Der Literaturprofessor Samuel Anderson muss sich unfreiwillig auf die Suche nach der Lebensgeschichte seiner Mutter machen, nachdem diese einen republikanischen Gouverneur vor laufender Kamera mit Steinen bewirft. Nathan Hills Roman Geister bewegt sich zwischen vielen verschiedenen Themen und verliert dabei den Fokus.
Das Leben des Literaturprofessors Samuel Anderson ändert sich schlagartig, als er den Anruf eines Anwalts erhält, der seine Mutter vertritt. Diese hatte Samuel während seiner Kindheit verlassen und seit zwanzig Jahren besteht kein Kontakt mehr. Nun wird ihr vorgeworfen, einen potentiellen Präsidentschaftskandidaten mit Steinen beworfen zu haben – und das vor laufender Kamera. Für Samuel ist es die Chance endlich zu verstehen, was damals geschehen ist und wer seine Mutter wirklich ist.
Samuel ist zu Beginn des Romans ein gelangweilter Professor für Literatur an einer unbedeutenden Universität. Die Studierenden, die seine Kurse besuchen, sind größtenteils unmotiviert und ohne großes Interesse an Literatur. Seine eigenen schriftstellerischen Ambitionen sind nach einem ersten Erfolg mehr oder weniger zum Erliegen gekommen. Statt Bücher zu schreiben, verbringt er seine Zeit lieber in einem Online-Rollenspiel. Erst der Anruf des Anwalts seiner Mutter reißt ihn aus seinem öden Alltag. Sie soll einen Politiker angegriffen haben und nun hofft der Anwalt, dass Samuel für sie bürgt und so den Richter milder stimmen kann. Gleichzeitig verlangt Samuels Verleger Periwinkle den Vorschuss für Samuels Buch zurück, da dieser seit Jahren keine Seite geliefert hat. Blöd nur, dass Samuel das ganze Geld bereits ausgegeben hat. Also bietet er dem Verlag an, ein Enthüllungsbuch über seine Mutter, die als „Packer-Attacker“ überall in den Medien ist, zu schreiben. Eigentlich eine Ausgangssituation, aus der sich ein spannender und interessanter Roman entwickeln könnte. Doch leider verliert sich Nathan Hill in Details und langen Beschreibungen, die das Lesen unnötig in die Länge ziehen und verstrickt sich in unwichtigen Nebensächlichkeiten.

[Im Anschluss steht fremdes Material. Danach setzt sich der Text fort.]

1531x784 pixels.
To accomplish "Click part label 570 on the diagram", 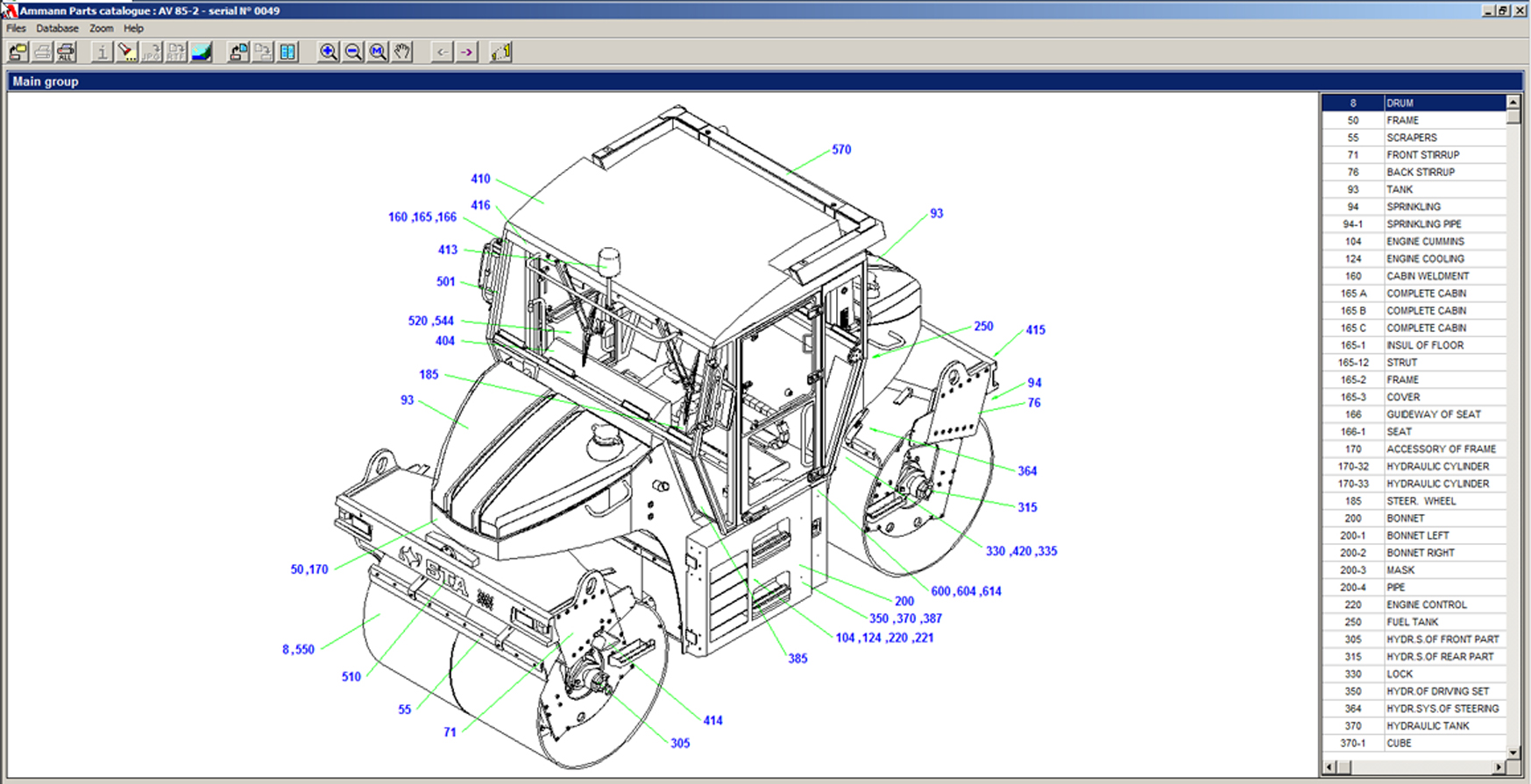I will (841, 150).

Kaum dass sie den Fernseher einschalteten, sahen sie in den Nachrichten Bilder von einer weiteren verdammten humanitären Krise, von einem weiteren gottverdammten Krieg an einem gottverdammten Ort, sahen Bilder von verwundeten Menschen und hungernden Kindern und empfanden eine schreiende, bittere Wut auf diese Kinder, weil sie in die einzigen Momente der Entspannung eindrangen und die wenige Zeit zerstörten, die ihnen vom Tag noch blieb.

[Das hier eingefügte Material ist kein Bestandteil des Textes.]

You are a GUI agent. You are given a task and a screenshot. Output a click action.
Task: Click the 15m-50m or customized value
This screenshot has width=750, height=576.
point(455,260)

Nachdem ich Geister zu Ende gelesen hatte, habe ich mich gefragt, was Nathan Hill hier eigentlich erzählen will. Eine Familiengeschichte? Oder eine schwierige Mutter-Sohn Beziehung? Vielleicht auch eine Art Medien- und Gesellschaftssatire? Gesellschafskritik? Nichts von all dem oder alles zusammen? So ganz schlüssig bin ich immer noch nicht. Spuren von all dem habe ich aber auf jeden Fall gefunden. Aber keinen wirklichen Fokus, alles läuft nebeneinander her und verliert sich letztlich in Details. Das ist mir besonders an den Nebenfiguren aufgefallen. So wird die Geschichte von einem Online-Spieler erzählt, der sich in derselben virtuellen Welt bewegt wie Samuel, die dermaßen übertrieben und klischeehaft daherkommt und dazu kaum etwas zu Samuels Leben beiträgt. Die Schilderungen eines dicken Mannes, der aufgrund seiner Online-Sucht seine Frau verliert, sich verschuldet, in der virtuellen Welt gleichzeitig der beste Spieler ist, sich natürlich schlecht ernährt und sich jeden Tag schwört, dass nun alles anders wird, wirkt hier völlig fehl am Platz. Ebenso die Studentin, die offensichtlich betrügt, sich gleichzeitig für unheimlich wichtig hält und letztlich Samuel seinen Lehrstuhl kostet. Beide Figuren wollen mit ihrer Überzeichnung überhaupt nicht zum Rest des Romans passen.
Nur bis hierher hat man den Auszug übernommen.